- **VORGEGEBENER TEXT**
Doch spätestens seit 2000 wich diese Konstellation dem "Macho nutzt Notlage aus"-Schema. Zynische, rachsüchtige, arrogante und sexbesessene Männer nutzen Notfallsituationen nicht nur aus, sie schufen sie auch oft genug erst. Die Familie, die hier als Fortführung der "Blutlinie" gesehen wurde, rückte in den Vordergrund, unehelich zur Welt gekommene Kinder waren Erpressungsgrund Nummer Eins in den Geschichten, in denen die superreichen und mächtigen Männer die Frau lediglich als Anhängsel des eigenen Nachwuchs duldeten und daher mit entführten, wenn die Frau nicht selbst auf Grund des Beschützerinstinktes freiwillig mitkam.

Mit dem "Twilight"-Boom kam auch die Keuschheit bis zur Ehe zu neuen Ehren, der wilde Schurke aus dem Orient feierte fröhliche Wiederauferstehung, Prinzen und Scheiche tummelten sich in den Geschichten, die zunehmend auch die Zwangsheirat als Grundlage hatten. "Hauptsache verheiratet" heißt denn auch eine Serie, die letztendlich davon lebt, dass zwei Menschen aus welchen Gründen auch immer heiraten, sich vornehmlich hassen und entsprechend behandeln, dann aber doch merken, dass sie sich lieben und natürlich glücklich werden. Bis zu diesem Glück ist es jedoch ein langer Weg, der aus verbalen, teilweise auch körperlichen Misshandlungen, Demütigungen, teils erzwungenem Sex und ähnlichem mehr besteht. Emotionale Krüppel waren die Protagonisten dieser Geschichten.

(Datenauflistung)

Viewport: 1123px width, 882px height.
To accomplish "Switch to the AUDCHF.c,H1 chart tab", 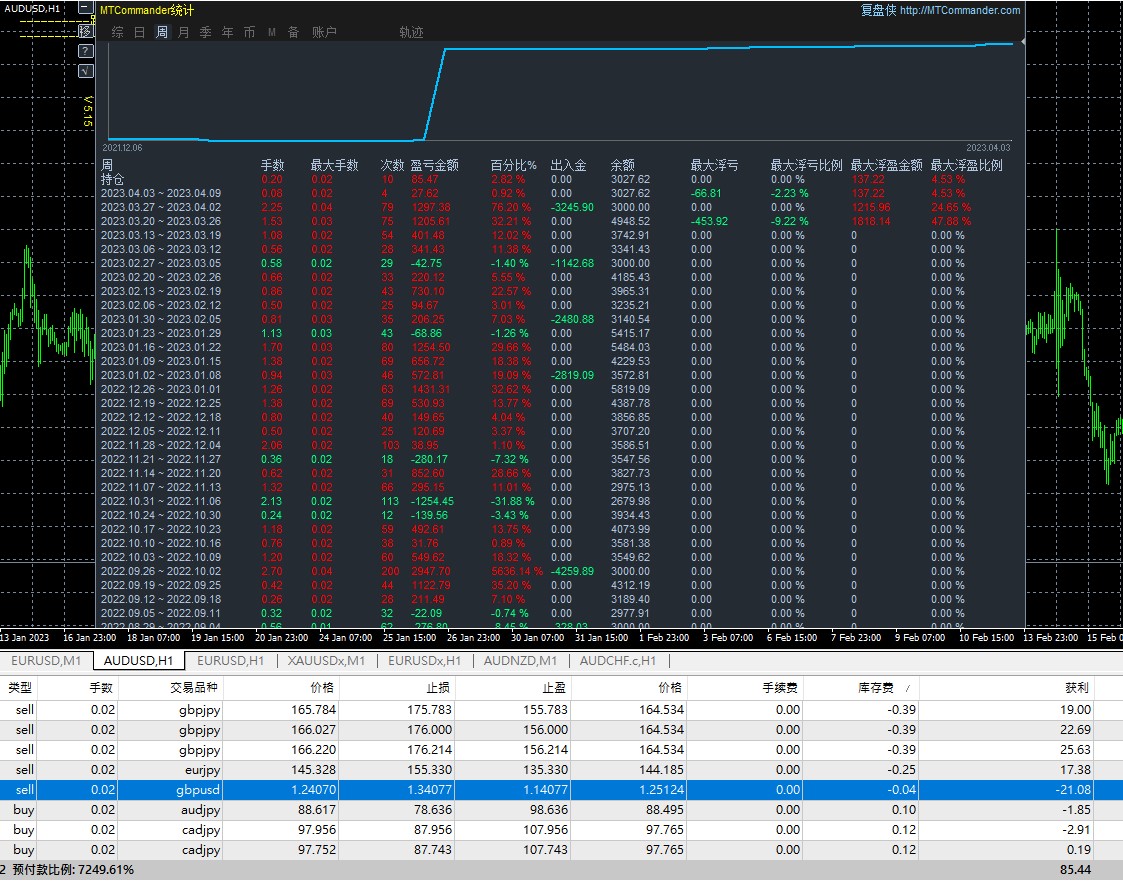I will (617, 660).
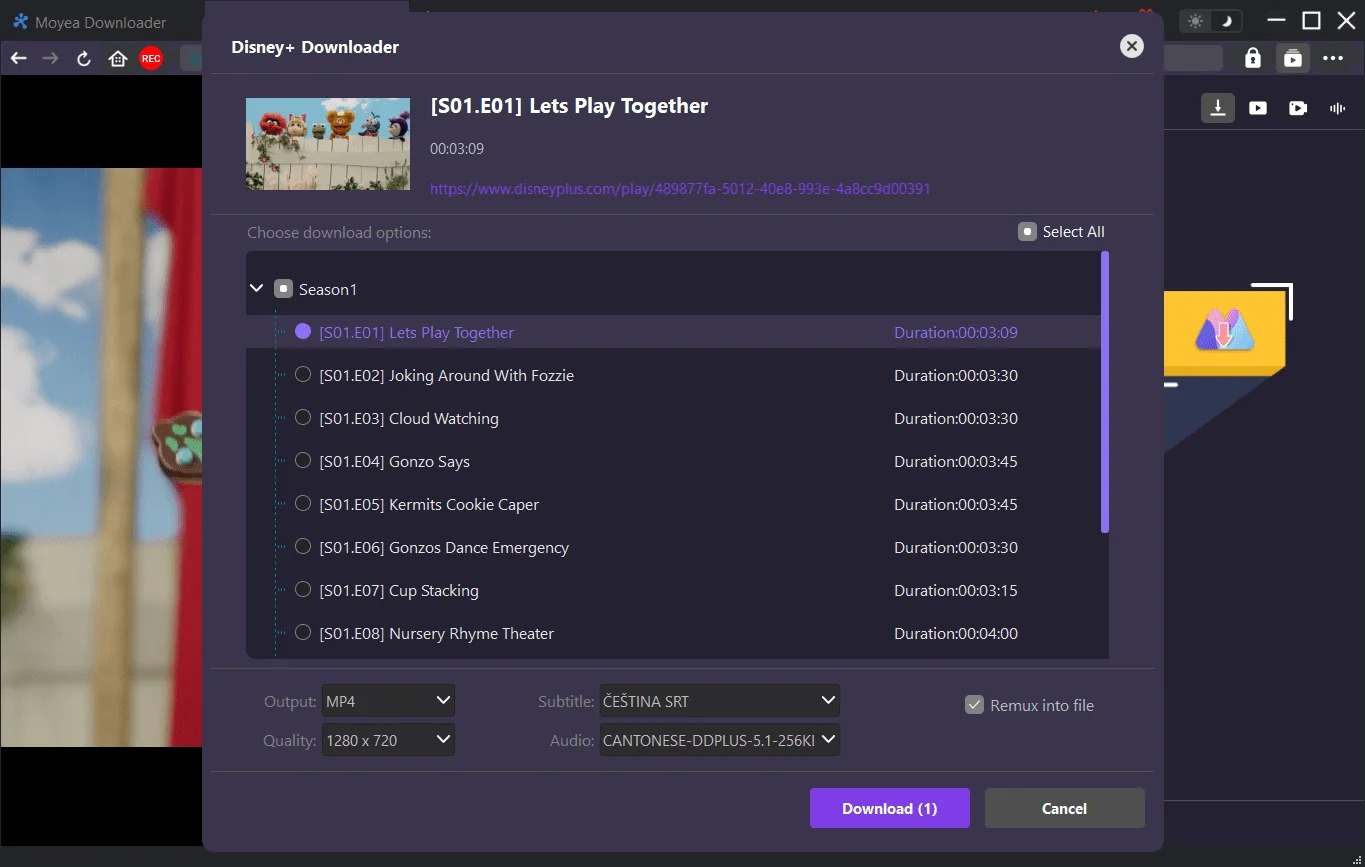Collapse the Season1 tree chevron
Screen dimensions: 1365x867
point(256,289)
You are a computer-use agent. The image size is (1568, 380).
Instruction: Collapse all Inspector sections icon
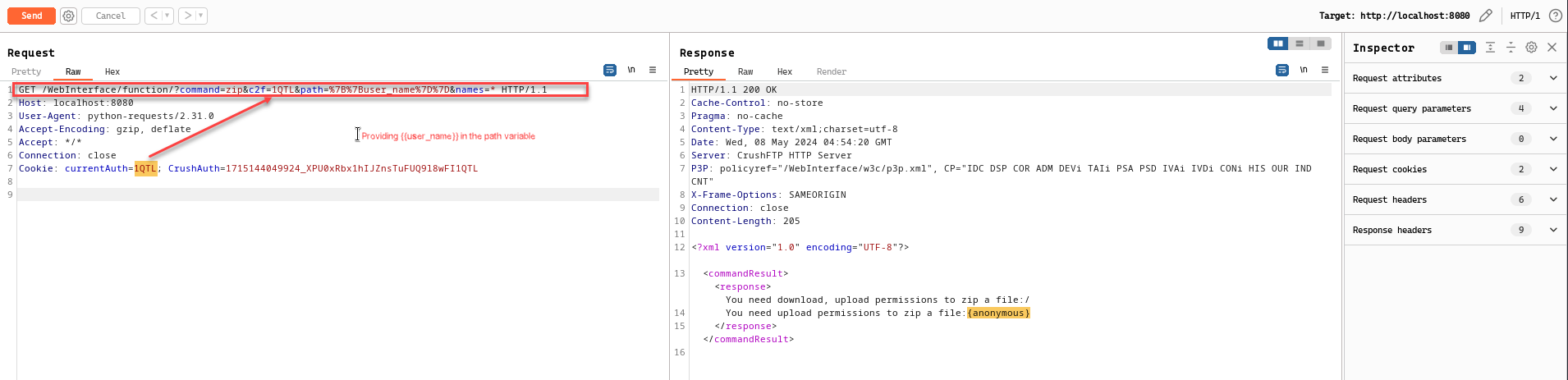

- **AUFGABEN**
1) Gib aus dem Text über Liebesgeschichten den Abschnitt wortwörtlich wieder, der mit den Worten "Doch spätestens seit" einsetzt und mit "Beschützerinstinktes freiwillig mitkam." schließt.
2) Schreib den Text über Liebesgeschichten weiter, ab der Stelle, an der er endet.
Die Zeilen sind eigenständiges Material und haben mit dem Text nichts zu tun.

- **ANTWORTEN**
1)
Doch spätestens seit 2000 wich diese Konstellation dem "Macho nutzt Notlage aus"-Schema. Zynische, rachsüchtige, arrogante und sexbesessene Männer nutzen Notfallsituationen nicht nur aus, sie schufen sie auch oft genug erst. Die Familie, die hier als Fortführung der "Blutlinie" gesehen wurde, rückte in den Vordergrund, unehelich zur Welt gekommene Kinder waren Erpressungsgrund Nummer Eins in den Geschichten, in denen die superreichen und mächtigen Männer die Frau lediglich als Anhängsel des eigenen Nachwuchs duldeten und daher mit entführten, wenn die Frau nicht selbst auf Grund des Beschützerinstinktes freiwillig mitkam.

2)
Probleme aus dem Märchenbuch

Die Probleme, die z.B. die Heirat erst notwendig machten, waren größtenteils wie aus dem Märchenbuch entnommen. Schwerkranke Mütter oder Schwestern, deren Betreuung oder Operation gezahlt werden mussten und andere hochdramatische Vorkommnisse mussten her um verständlich zu machen, warum die Frau sich einem egozentrischen und oft brutalen Macho auslieferte. Die umgekehrte Konstellation fand sich nirgends, denn sie hätte ja das Frauenbild, das den Geschichten zugrundeliegt, ad absurdum geführt.

Die Frau in den Liebesromanen ist nicht nur attraktiv und größtenteils jung, sie ist zudem auch loyal bis zur Selbstaufgabe, immer bereit sich für die Familie aufzuopfern, insbesondere für ihr Kind, und in ihrer (verborgenen) Liebe zu unendlicher Geduld fähig, was die negativen Seiten des Partners angeht. Zynisch betrachtet sind diese Romane von einer Glorifizierung der häuslichen Gewalt nicht mehr weit entfernt, wenn auch Vergewaltigung bzw. Zwang zum Sex genauso wie diverse Handgreiflichkeiten stets kitschig-verbrämt beschrieben werden.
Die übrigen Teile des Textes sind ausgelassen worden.